Connections to related ideas: - Related to idea 20260316_2d_to_3d_medical_distill: 3D-RAD reveals the data bottleneck in 3D medical understanding; 2D→3D distillation could serve as a pretraining strategy to improve the foundational capabilities of 3D VLMs. - Related to idea 20260317_multi_agent_medical_diagnosis: The six task categories in 3D-RAD (detection → observation → computation → classification → temporal reasoning) naturally correspond to a multi-agent division of labor. - Key insight: The paper exposes an important gap — existing 3D VLMs entirely lack the capability to jointly process multiple 3D volumes as input. Designing an efficient representation and alignment method for multi-time-point 3D scans would constitute a high-impact research direction. The low ceiling of Task 5 (only 49.3% after fine-tuning) demonstrates that inferring temporal status from a single frame is extremely difficult, whereas Task 6 achieves 74.8% via simple label sequences — highlighting the substantial value of explicit temporal signals.

Rating

  • Novelty: ⭐⭐⭐⭐ First large-scale 3D Med-VQA benchmark with multi-temporal reasoning; Tasks 5/6 are creatively designed — though the contribution remains fundamentally that of a dataset paper.

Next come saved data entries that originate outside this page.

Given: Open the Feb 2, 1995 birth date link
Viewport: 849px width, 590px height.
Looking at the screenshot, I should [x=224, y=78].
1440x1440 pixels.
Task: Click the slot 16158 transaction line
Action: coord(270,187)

  • Experimental Thoroughness: ⭐⭐⭐⭐⭐ Covers 4 specialized 3D Med-VLMs and multiple general-purpose VLMs; includes zero-shot, fine-tuning, data scaling ablation, cross-task ablation, and failure case analysis — highly comprehensive.
  • Writing Quality: ⭐⭐⭐⭐ Clear structure and rich figures; however, the related work section over-cites the authors' own prior work.
  • Value: ⭐⭐⭐⭐⭐ Fills a critical gap in 3D Med-VQA; open-source dataset and code; the 136K training set has strong practical utility and reveals a key bottleneck in temporal reasoning.